In the end, Henderson will no longer be able to participate in that damn quest and be immune to the smug commentary about hypocrisy, cynicism, karma, etc. he knows it. He can only quietly restore his reputation at Ajax, a dignified workplace for a footballer who has so far built a remarkable career with quiet dignity.

And over time, we will calm down a little and look for positive straws. First and foremost, the most heartening thing is that there is a low threshold for bulls**t in the soccer world. People turned against the European Super League and the project fell apart. They continue to challenge VAR and it will be adjusted at some point. And they came for Henderson, too. The boos he received from England supporters were intense. He called Wembley’s reaction “hurt”.

But it was fair. This is not a call for mob justice, but rather a recognition that diverse voices in the game matter. All of them are worth listening to. Henderson’s hypocrisy was harmful to many fans as well, and they told him so. Eventually, he listened. That’s a straw to grasp at.

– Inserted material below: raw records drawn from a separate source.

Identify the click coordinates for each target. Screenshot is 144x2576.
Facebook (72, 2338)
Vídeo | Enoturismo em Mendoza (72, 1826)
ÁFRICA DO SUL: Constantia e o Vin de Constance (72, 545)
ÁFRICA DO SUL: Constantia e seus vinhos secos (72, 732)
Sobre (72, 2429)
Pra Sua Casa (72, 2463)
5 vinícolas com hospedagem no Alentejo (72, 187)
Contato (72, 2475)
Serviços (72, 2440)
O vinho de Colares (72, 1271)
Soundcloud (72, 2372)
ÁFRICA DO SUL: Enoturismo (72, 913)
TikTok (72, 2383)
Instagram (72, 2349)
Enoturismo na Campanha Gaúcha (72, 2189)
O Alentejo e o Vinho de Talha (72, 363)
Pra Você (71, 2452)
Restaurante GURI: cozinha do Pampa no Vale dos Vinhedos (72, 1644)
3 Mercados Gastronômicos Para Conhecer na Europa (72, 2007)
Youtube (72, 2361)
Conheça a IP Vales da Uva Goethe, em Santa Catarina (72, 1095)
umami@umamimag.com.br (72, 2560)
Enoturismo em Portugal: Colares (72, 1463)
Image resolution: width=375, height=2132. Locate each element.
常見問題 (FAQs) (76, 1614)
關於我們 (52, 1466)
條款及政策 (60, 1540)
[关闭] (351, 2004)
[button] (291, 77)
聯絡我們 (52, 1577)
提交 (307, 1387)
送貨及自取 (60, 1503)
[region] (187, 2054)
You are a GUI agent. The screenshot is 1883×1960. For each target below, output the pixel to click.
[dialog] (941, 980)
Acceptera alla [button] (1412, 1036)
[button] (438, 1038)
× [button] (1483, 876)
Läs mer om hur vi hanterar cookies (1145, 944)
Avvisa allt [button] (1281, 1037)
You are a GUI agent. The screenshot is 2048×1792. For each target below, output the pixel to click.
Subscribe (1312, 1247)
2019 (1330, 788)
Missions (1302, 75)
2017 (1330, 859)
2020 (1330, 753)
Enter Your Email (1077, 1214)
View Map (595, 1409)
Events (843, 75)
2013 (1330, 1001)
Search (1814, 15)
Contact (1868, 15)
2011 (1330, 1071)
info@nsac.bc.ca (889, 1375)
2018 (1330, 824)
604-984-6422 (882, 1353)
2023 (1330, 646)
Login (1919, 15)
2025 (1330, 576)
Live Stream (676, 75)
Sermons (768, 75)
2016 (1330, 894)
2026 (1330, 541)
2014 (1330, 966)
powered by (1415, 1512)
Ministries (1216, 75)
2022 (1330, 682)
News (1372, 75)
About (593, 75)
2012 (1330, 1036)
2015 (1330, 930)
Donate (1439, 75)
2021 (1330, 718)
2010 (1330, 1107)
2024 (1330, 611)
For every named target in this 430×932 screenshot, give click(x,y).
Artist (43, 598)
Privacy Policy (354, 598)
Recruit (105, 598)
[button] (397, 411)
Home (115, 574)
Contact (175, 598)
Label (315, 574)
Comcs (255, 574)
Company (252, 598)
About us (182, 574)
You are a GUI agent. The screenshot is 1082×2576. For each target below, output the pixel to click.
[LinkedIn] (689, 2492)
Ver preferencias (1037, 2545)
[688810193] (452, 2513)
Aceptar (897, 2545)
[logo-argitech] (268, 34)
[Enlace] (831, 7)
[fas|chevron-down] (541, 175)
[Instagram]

The other one concerns the Saudi Pro League itself. The giant piggy bank has just experienced its first high-profile defection, and Mr. Henderson won’t be the last. Karim Benzema is also not too keen on life at Al Ittihad. He may no longer be a one-way street to Saudi Arabia.

Henderson made a mistake, but his departure may still be redeemable. His shortened stay hints at a dark and oppressive reality. Take away the exorbitant amounts and there is little else to play with in Saudi Arabia. It’s reassuring to think that, at least for some elite soccer players, this game still means something more.

Take away the exorbitant amounts and there is little else to play with in Saudi Arabia. It’s reassuring to think that, at least for some elite soccer players, this game still means something more.

Neil Humphries is an award-winning football writer and best-selling author who has covered the English Premier League since 2000 and written 28 books.